GIVEN DATA
================================

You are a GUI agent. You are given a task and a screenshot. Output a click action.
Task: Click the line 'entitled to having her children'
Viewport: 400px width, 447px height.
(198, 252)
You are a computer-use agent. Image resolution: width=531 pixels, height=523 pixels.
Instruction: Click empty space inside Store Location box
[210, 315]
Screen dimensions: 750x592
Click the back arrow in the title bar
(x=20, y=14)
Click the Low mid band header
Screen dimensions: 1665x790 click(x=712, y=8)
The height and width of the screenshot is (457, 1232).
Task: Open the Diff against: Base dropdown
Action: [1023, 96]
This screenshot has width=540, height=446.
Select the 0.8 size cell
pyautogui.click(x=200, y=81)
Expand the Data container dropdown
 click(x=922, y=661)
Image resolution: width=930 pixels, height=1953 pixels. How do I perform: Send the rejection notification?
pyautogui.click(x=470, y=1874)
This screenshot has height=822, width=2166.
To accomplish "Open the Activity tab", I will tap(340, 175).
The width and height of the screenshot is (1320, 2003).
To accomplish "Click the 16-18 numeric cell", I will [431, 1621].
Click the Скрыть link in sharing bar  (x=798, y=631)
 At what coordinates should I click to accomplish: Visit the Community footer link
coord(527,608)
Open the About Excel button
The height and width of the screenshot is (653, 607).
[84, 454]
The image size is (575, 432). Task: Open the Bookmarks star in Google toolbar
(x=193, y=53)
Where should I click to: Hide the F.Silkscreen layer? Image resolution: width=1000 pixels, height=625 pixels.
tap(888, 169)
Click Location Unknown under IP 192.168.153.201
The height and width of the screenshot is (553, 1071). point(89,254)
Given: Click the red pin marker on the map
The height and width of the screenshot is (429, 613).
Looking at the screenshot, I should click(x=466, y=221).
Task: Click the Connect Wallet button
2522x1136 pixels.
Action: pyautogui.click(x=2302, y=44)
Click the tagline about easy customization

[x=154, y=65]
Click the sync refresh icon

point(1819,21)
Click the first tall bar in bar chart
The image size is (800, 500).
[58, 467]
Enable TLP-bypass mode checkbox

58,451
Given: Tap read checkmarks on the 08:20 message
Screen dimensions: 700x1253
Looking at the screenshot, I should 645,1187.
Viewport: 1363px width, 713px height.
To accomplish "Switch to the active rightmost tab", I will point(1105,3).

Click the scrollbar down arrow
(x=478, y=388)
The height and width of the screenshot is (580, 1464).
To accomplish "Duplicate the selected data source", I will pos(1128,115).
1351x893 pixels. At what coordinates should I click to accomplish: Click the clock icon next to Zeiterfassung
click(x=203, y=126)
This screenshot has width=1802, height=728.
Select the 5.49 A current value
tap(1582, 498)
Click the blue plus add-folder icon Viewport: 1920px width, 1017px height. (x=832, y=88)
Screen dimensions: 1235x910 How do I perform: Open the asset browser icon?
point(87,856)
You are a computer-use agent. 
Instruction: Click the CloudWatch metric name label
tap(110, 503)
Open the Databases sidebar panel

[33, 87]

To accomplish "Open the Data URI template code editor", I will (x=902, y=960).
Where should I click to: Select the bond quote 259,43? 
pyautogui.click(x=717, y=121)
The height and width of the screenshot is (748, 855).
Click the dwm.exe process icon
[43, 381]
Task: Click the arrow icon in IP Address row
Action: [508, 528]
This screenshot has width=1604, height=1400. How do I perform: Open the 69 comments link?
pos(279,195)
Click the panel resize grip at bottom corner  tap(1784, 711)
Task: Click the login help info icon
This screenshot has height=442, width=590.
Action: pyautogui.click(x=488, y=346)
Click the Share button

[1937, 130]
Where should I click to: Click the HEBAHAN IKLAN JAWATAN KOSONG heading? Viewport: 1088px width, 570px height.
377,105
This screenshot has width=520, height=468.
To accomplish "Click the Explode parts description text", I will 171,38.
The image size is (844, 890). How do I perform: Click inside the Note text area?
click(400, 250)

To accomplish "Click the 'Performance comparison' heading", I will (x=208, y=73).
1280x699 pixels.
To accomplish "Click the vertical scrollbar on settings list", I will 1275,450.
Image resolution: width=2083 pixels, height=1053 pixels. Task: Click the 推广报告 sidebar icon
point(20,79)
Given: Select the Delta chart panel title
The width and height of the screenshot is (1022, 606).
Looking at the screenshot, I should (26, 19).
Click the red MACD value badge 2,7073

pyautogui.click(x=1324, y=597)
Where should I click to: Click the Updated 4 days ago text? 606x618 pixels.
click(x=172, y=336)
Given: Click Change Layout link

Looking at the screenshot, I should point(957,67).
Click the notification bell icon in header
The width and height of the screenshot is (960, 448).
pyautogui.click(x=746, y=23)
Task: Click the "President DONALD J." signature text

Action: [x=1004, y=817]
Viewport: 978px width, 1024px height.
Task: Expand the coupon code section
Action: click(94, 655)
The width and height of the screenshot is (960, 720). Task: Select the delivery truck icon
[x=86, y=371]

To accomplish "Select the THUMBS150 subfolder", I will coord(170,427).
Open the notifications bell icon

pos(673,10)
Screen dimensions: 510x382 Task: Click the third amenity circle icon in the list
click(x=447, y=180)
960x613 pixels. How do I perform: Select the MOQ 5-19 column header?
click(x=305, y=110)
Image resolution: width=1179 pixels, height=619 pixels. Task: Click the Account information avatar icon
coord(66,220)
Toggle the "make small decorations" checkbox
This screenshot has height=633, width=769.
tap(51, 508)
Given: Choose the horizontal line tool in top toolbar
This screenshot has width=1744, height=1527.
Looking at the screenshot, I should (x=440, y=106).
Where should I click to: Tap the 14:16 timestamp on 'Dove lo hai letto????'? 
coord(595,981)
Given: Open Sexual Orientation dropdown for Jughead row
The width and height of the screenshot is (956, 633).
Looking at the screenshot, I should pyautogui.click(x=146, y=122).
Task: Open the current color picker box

================================

The answer should be nothing but the number of lines above that contain "computer".

EXERCISE OUTPUT
2